The other thing is that most of these interviews take place in really smart places, like the Dorchester, the Savoy, Soho House or the Groucho Club, so remember the first rule of journalism and turn up well enough dressed to go anywhere. Provided you are neat, smart hotel lobbies are your oyster, somewhere to read the paper, shelter from the rain and use the facilities.

Not that your interviewee will worry about dress. Actors rarely look smart, let alone tidy, when off the red carpet. On the occasions they do dress up, it is perhaps better not to make too much of it. I realise it was a mistake to say to Colin Firth, who had appeared in designer Tom Ford’s movie A Single Man – in which he was outstandingly well-dressed – “Nice suit. Did they give you the clothes?”

 

… and Julia Langdon’s lessons in political diplomacy

I learned first about the tricky behaviour of politicians from a master. During a brief and unsuccessful career as a gossip columnist, I wrote a disobliging paragraph about a young upstart and then-aspiring MP called Jeffrey Archer, who was a member of the Greater London Council at the time. He rang me up and thanked me personally. Of course, as intended, I was taken aback, failed to protest that the item was actually intended to annoy and Jeffrey won our first encounter hands down. Not only that but, being Jeffrey, he probably was grateful for a mention in Town Talk, the page 2 gossip column in the dear old Sunday Express.

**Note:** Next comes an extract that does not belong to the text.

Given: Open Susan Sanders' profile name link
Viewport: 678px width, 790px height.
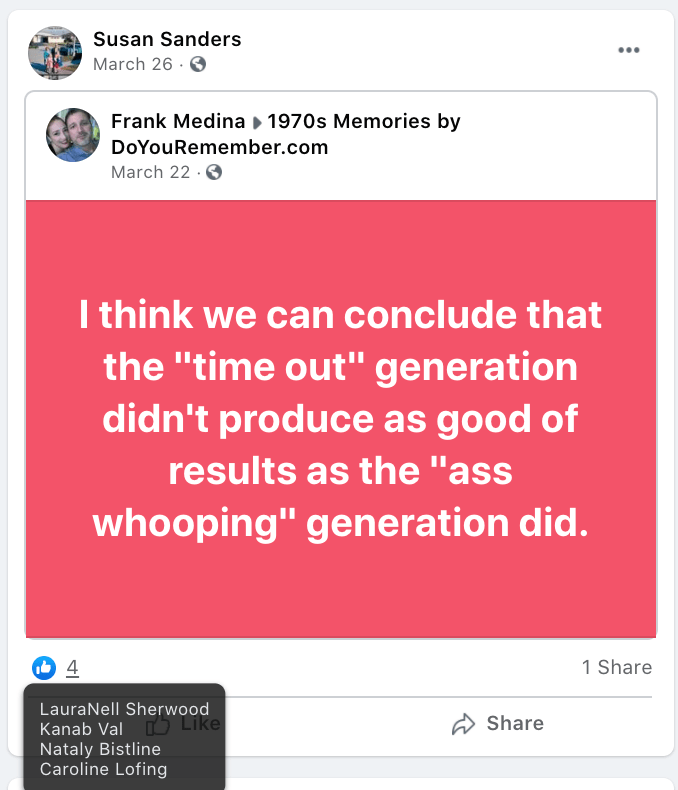Looking at the screenshot, I should pyautogui.click(x=167, y=40).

It was already clear that I was not cut out for this particular line of the business. I was the ingénue, sent by John London’s Diary in the London Evening News to cover the party for the premiere of The Graduate, who asked her boyfriend the identity of the small black guy with one eye who was obviously “someone”. How was I to recognise Sammy Davis Junior? I was the reporter detailed to find out if Julie Christie was having an affair with Warren Beatty, who took a cup of tea and discussed the state of the film industry with the nice bearded man who answered the door at her house and never considered the possibility that the legendary lothario might have grown a beard since Bonnie and Clyde. It was only three weeks later, when I saw a picture of the same bearded man in Another Newspaper, that I realised my error (which, naturally, I kept to myself). I turned down dinner with an exciting new talent I interviewed at The Savoy because I already had a date with the BF – and, anyway, who had ever heard of Donald Sutherland?

And, yes, it was me who was sent to doorstep Bill Simpson – or “TV’s Heartthrob Dr Finlay” as he was known – and who allowed my target to escape by going for cigarettes. For the Daily Sketch in New York in 1971, I reported on “Frank Sinatra’s Last Concert” – possibly the first of his last concerts as they continued for a further 24 years – while my report of the first boxing match between Joe Frazier and Muhammad Ali at Madison Square Garden appeared under the headline “Joe Frazier Will Never Fight Again”. Yes, well, look it up. Is it any wonder all of these newspapers went out of business?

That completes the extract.